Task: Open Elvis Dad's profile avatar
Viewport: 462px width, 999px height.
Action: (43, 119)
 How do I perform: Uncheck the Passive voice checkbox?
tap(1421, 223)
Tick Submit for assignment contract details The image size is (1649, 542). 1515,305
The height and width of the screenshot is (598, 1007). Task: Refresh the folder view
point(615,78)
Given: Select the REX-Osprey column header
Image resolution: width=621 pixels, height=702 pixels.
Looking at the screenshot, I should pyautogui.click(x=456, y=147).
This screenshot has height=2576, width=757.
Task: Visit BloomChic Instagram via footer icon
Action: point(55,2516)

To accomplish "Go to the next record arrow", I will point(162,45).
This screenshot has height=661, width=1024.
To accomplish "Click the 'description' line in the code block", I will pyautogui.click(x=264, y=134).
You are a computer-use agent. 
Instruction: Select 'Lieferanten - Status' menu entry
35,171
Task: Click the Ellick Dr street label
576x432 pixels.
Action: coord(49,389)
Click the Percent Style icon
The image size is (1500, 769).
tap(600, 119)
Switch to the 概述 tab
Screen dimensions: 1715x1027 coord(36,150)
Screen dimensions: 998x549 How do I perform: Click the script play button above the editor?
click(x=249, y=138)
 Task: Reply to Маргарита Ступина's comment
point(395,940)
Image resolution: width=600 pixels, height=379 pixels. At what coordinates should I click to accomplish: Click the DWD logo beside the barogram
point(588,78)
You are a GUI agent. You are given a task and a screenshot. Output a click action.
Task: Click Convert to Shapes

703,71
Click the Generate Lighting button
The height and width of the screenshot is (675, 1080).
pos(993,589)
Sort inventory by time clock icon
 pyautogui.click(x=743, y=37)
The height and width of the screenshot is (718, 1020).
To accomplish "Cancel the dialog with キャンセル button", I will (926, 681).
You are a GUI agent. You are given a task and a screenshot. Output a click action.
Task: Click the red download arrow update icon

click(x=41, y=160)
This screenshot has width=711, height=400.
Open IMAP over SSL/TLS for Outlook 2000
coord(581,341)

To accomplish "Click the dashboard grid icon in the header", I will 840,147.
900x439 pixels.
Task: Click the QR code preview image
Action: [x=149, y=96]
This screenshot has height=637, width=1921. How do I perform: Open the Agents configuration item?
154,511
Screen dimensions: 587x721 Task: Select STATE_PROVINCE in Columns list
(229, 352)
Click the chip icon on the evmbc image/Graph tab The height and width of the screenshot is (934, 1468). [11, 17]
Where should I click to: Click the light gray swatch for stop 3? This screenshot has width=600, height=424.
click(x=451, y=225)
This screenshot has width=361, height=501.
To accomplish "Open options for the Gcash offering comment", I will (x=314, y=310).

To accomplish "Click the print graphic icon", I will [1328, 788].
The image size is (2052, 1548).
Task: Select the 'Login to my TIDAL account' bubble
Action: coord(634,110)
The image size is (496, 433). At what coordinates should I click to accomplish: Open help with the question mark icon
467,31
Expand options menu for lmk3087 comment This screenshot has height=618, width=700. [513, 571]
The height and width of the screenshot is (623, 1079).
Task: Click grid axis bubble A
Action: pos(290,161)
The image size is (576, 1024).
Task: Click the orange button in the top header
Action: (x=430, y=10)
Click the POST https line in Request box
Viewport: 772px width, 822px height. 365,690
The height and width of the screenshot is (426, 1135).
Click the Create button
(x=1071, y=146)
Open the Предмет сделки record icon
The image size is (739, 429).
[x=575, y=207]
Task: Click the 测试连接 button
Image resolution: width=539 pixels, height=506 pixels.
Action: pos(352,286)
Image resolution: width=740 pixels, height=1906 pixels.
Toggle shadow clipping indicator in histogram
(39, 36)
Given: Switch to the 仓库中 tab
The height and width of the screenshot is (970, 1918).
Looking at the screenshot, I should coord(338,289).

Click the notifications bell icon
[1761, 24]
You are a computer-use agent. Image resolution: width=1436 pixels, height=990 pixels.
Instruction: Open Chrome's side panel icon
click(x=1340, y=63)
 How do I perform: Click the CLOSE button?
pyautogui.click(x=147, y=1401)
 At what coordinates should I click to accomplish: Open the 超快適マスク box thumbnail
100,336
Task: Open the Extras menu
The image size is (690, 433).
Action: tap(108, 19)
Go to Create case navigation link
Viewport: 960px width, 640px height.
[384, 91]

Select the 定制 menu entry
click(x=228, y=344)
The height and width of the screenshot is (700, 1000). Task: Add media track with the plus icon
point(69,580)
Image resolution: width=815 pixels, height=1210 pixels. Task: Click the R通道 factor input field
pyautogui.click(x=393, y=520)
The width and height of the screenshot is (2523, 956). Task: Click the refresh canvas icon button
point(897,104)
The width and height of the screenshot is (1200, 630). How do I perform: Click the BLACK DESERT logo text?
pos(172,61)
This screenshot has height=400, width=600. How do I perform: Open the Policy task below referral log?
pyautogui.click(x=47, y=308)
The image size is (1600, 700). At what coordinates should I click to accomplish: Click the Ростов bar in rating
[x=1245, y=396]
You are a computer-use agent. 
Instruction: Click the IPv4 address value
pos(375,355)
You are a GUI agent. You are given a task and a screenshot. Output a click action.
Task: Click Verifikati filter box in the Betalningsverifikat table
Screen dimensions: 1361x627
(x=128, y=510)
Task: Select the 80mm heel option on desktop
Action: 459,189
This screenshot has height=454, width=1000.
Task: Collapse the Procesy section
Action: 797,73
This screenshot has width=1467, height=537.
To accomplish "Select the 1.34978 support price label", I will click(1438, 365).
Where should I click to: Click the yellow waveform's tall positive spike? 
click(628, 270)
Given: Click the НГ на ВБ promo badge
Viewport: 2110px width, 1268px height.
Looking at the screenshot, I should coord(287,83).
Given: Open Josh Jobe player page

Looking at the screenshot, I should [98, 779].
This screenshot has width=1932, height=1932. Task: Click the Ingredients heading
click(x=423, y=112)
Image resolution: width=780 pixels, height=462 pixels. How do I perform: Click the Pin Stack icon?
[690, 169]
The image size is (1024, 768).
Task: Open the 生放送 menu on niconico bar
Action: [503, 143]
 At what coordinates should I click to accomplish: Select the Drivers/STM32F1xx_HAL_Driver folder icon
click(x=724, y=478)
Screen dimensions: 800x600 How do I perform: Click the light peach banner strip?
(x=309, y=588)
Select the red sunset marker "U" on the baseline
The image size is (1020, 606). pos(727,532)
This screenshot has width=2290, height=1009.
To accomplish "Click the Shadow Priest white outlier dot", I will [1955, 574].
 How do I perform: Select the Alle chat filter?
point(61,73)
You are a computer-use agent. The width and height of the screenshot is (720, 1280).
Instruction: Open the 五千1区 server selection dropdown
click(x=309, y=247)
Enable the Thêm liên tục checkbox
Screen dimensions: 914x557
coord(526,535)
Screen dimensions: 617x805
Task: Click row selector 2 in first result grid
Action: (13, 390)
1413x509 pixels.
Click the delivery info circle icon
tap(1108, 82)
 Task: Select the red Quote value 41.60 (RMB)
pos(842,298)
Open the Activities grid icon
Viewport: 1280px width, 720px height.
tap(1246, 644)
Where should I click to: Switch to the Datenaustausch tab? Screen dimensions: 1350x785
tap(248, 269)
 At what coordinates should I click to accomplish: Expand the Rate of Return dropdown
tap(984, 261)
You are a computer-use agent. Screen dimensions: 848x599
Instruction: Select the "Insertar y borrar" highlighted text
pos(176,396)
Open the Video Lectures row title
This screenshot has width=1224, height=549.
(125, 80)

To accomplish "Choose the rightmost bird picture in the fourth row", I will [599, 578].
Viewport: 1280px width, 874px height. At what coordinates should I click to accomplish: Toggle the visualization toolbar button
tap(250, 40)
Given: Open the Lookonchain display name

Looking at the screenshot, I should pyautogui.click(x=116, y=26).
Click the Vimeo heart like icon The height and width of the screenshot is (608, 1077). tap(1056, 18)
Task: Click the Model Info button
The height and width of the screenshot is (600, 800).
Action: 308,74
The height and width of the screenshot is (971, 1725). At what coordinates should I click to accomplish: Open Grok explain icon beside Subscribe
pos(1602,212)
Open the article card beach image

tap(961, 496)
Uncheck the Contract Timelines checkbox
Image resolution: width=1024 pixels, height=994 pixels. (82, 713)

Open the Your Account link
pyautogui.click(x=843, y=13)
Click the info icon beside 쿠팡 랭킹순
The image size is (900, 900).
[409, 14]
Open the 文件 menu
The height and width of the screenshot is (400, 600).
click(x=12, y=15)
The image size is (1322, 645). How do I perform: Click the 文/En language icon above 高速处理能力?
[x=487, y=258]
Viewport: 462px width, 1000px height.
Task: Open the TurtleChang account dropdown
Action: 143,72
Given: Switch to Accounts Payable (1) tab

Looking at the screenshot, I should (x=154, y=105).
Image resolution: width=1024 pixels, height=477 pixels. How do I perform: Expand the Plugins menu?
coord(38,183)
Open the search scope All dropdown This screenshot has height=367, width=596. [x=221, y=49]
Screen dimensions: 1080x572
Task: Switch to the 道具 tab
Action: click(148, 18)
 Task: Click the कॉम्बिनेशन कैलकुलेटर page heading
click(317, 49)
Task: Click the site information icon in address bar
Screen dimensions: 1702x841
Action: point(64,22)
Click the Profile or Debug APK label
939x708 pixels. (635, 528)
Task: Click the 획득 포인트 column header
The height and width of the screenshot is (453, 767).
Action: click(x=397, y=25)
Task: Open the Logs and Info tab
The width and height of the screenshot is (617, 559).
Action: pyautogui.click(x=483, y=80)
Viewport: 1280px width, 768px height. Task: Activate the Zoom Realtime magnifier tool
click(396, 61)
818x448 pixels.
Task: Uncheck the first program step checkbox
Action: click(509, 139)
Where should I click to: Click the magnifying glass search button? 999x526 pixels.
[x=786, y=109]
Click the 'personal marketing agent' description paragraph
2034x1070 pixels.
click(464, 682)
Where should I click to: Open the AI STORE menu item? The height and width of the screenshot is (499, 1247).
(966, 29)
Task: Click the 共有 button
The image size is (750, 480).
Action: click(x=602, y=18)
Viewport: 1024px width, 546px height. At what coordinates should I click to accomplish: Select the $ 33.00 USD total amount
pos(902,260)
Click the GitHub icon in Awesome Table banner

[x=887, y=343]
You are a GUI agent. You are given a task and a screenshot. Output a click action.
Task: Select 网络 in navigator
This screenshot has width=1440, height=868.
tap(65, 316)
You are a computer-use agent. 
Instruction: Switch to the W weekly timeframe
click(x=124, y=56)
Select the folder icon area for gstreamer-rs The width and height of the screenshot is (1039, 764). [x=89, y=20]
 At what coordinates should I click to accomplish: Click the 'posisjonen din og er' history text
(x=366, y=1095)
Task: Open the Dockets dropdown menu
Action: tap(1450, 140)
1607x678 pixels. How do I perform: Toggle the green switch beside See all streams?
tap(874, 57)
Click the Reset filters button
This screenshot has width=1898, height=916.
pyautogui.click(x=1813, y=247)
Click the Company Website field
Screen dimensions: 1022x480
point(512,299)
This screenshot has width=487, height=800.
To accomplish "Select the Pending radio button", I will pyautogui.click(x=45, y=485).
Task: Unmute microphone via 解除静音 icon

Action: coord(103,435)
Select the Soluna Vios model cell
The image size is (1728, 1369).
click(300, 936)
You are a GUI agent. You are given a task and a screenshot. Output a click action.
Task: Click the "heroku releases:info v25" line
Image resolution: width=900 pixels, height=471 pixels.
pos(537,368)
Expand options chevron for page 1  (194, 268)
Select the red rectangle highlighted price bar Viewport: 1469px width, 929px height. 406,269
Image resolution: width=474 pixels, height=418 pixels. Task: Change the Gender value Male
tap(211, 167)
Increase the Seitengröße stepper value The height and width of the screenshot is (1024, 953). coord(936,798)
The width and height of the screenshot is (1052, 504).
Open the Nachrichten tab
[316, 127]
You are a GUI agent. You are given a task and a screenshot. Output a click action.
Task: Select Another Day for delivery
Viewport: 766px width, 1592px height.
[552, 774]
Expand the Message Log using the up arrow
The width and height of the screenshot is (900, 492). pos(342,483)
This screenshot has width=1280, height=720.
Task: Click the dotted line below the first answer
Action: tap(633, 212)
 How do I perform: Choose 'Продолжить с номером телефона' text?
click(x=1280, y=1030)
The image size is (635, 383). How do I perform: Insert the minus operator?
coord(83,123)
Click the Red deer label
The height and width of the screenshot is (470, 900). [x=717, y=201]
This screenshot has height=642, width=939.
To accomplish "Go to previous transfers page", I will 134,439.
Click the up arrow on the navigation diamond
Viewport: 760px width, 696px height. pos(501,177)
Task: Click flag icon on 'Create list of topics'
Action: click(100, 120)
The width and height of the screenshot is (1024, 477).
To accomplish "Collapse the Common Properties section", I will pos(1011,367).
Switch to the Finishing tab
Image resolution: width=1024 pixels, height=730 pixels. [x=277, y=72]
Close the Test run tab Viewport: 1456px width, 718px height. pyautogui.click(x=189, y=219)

● ● ● ● ● ● ●

## WORK REQUIRED
The entries above hold the needed span. Transcribe exactly the lines from the one with "Where should I click to: Open" to the one with "Select the folder", both included.

## WRITTEN ANSWER
Where should I click to: Open the AI STORE menu item? The height and width of the screenshot is (499, 1247).
(966, 29)
Task: Click the 共有 button
The image size is (750, 480).
Action: click(x=602, y=18)
Viewport: 1024px width, 546px height. At what coordinates should I click to accomplish: Select the $ 33.00 USD total amount
pos(902,260)
Click the GitHub icon in Awesome Table banner

[x=887, y=343]
You are a GUI agent. You are given a task and a screenshot. Output a click action.
Task: Select 网络 in navigator
This screenshot has width=1440, height=868.
tap(65, 316)
You are a computer-use agent. 
Instruction: Switch to the W weekly timeframe
click(x=124, y=56)
Select the folder icon area for gstreamer-rs The width and height of the screenshot is (1039, 764). [x=89, y=20]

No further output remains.